Saved entries
----------
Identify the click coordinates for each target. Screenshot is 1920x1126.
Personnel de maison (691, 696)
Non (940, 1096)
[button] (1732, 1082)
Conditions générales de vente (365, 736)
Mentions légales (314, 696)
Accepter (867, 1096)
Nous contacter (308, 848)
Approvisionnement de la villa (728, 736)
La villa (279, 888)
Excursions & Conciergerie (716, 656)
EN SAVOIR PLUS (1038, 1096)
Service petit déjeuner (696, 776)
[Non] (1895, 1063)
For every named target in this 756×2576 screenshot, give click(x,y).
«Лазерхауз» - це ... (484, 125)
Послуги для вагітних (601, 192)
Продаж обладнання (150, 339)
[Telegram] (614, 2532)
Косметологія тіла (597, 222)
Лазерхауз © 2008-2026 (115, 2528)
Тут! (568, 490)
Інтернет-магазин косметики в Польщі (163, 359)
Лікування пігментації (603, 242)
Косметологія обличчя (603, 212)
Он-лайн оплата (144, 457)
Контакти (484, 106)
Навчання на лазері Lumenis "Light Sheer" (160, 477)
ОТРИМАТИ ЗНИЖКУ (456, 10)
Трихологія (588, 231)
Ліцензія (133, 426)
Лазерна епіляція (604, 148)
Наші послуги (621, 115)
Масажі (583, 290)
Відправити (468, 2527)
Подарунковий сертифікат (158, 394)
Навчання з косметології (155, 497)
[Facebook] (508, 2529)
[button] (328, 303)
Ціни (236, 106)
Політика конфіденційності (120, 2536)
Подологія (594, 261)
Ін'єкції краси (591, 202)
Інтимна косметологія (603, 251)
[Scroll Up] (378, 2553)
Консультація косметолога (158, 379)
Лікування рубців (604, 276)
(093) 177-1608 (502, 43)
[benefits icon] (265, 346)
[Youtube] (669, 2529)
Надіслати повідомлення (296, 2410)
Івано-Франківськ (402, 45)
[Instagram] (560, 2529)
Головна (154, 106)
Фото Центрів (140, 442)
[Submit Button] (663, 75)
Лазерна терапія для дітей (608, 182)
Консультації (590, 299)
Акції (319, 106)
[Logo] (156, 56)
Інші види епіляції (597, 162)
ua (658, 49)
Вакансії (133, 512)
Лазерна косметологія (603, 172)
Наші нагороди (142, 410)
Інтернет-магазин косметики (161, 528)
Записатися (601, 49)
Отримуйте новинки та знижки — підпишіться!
----------
▶ [Exercise details]:
Copy, without any change, the run of lines from the one with "Відправити (468, 2527)" through the end of the entries above.

▶ [Reply]:
Відправити (468, 2527)
Подарунковий сертифікат (158, 394)
Навчання з косметології (155, 497)
[Facebook] (508, 2529)
[button] (328, 303)
Ціни (236, 106)
Політика конфіденційності (120, 2536)
Подологія (594, 261)
Ін'єкції краси (591, 202)
Інтимна косметологія (603, 251)
[Scroll Up] (378, 2553)
Консультація косметолога (158, 379)
Лікування рубців (604, 276)
(093) 177-1608 (502, 43)
[benefits icon] (265, 346)
[Youtube] (669, 2529)
Надіслати повідомлення (296, 2410)
Івано-Франківськ (402, 45)
[Instagram] (560, 2529)
Головна (154, 106)
Фото Центрів (140, 442)
[Submit Button] (663, 75)
Лазерна терапія для дітей (608, 182)
Консультації (590, 299)
Акції (319, 106)
[Logo] (156, 56)
Інші види епіляції (597, 162)
ua (658, 49)
Вакансії (133, 512)
Лазерна косметологія (603, 172)
Наші нагороди (142, 410)
Інтернет-магазин косметики (161, 528)
Записатися (601, 49)
Отримуйте новинки та знижки — підпишіться!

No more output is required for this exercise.